● **Work instruction 1**:
Reproduce word for word the passage of the familial exudative vitreoretinopathy abstract below, starting at "To investigate the" and ending at "all the mutations.".
● **Work instruction 2**:
Answer these questions from the familial exudative vitreoretinopathy abstract below:
(a) How many unrelated patients with FEVR were enrolled in the study?
(b) What method was performed to detect mutations?
(c) How many of the identified mutations were novel?

● **Document extract**:
^^^^^^^^

Ocular Features and Mutation Spectrum of Patients With Familial Exudative Vitreoretinopathy.

PURPOSE

To investigate the clinical findings in Chinese patients diagnosed with familial exudative vitreoretinopathy (FEVR) and carrying pathogenic mutations.

METHODS

One hundred twenty unrelated patients with FEVR were enrolled in this study. Genomic DNA and ophthalmic examinations were collected from all the patients and their available relatives. Targeted next-generation sequencing was performed to detect mutations. In silico programs were used to evaluate the pathogenicity of all the mutations.

RESULTS

Eighty identified mutations were found in 81 unrelated patients (31/81 in LRP5, 25/81 in FZD4, 12/81 in TSPAN12, 8/81 in NDP, 4/81 in KIF11, and 1/81 in ZNF408). Among those mutations, 53 were novel (23/35 in LRP5, 15/21 in FZD4, 8/11 in TSPAN12, 3/8 in NDP, 3/4 in KIF11, 1/1 in ZNF408). Patients with LRP5, FZD4, TSPAN12, or NDP mutations were mainly classified into stage 4 and stage 5 and one-half of patients with KIF11 mutations were in stage 4. In addition, all the patients in NDP group were found to have bilateral symmetry in FEVR stage.

CONCLUSIONS

Our results present profound phenotypic variability and a wide mutation spectrum of FEVR in the Chinese population, which could be useful for a precise and comprehensive genetic diagnosis for patients with FEVR in the future.

^^^^^^^^

● **Extracted data**:

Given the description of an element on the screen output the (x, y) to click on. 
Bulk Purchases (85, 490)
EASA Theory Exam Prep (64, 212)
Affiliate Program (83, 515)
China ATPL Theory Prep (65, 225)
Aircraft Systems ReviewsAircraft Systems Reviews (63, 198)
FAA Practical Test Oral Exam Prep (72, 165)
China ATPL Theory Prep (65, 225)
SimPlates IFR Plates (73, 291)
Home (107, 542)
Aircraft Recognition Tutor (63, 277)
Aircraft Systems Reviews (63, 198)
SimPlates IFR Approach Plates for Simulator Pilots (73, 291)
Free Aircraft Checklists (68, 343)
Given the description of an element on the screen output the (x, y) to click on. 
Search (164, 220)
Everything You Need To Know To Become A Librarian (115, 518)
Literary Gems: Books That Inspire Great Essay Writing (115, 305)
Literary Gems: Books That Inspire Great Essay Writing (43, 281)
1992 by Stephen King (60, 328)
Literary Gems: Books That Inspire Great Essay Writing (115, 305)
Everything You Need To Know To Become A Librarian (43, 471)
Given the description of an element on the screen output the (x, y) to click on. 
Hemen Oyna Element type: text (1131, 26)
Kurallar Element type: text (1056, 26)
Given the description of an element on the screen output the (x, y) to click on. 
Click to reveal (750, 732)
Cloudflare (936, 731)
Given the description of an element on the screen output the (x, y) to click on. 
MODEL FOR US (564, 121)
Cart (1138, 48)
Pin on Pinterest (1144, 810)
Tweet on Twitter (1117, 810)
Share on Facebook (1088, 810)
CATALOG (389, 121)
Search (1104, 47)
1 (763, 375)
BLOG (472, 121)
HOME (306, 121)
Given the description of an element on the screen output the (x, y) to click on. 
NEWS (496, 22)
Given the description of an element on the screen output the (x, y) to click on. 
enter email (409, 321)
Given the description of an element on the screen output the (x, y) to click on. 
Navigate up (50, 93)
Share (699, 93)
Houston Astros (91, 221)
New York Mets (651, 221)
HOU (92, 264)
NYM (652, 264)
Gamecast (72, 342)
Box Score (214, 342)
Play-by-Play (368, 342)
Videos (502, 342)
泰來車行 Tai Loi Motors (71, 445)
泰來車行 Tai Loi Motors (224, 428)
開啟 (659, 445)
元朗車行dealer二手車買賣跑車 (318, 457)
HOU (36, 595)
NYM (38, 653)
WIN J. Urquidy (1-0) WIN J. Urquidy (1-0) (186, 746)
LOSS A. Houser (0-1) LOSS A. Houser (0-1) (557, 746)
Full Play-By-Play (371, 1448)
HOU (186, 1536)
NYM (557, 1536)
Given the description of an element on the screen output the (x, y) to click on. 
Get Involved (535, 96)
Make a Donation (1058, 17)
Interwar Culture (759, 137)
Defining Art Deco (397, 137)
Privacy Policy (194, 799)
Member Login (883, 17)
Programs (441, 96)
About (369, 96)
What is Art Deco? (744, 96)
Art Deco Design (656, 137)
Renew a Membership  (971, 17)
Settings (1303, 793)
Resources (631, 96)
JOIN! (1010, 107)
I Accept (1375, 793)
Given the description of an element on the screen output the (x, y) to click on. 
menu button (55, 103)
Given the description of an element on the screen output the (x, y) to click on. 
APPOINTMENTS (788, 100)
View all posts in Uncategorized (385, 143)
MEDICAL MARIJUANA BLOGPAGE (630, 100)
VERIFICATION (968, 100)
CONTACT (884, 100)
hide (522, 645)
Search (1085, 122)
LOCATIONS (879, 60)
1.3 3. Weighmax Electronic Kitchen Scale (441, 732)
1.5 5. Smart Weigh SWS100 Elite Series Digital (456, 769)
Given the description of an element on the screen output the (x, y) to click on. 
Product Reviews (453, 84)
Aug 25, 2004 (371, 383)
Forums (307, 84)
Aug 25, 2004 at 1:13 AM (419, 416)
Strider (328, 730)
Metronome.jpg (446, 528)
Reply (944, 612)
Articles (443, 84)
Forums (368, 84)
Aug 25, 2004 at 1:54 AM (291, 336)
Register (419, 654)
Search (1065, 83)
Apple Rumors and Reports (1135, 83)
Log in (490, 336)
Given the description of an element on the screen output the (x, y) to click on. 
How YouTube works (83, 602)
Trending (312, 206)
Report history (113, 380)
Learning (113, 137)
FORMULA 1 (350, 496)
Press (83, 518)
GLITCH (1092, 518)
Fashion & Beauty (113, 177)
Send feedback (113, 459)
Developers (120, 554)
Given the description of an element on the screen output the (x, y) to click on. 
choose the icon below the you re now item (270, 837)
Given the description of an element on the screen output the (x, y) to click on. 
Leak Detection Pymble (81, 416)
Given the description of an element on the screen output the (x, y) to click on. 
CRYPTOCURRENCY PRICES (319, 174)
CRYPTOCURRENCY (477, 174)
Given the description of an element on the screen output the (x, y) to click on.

^^^^^^^^

● **Task result 1**:
To investigate the clinical findings in Chinese patients diagnosed with familial exudative vitreoretinopathy (FEVR) and carrying pathogenic mutations.

METHODS

One hundred twenty unrelated patients with FEVR were enrolled in this study. Genomic DNA and ophthalmic examinations were collected from all the patients and their available relatives. Targeted next-generation sequencing was performed to detect mutations. In silico programs were used to evaluate the pathogenicity of all the mutations.

● **Task result 2**:
(a) One hundred twenty
(b) Targeted next-generation sequencing
(c) 53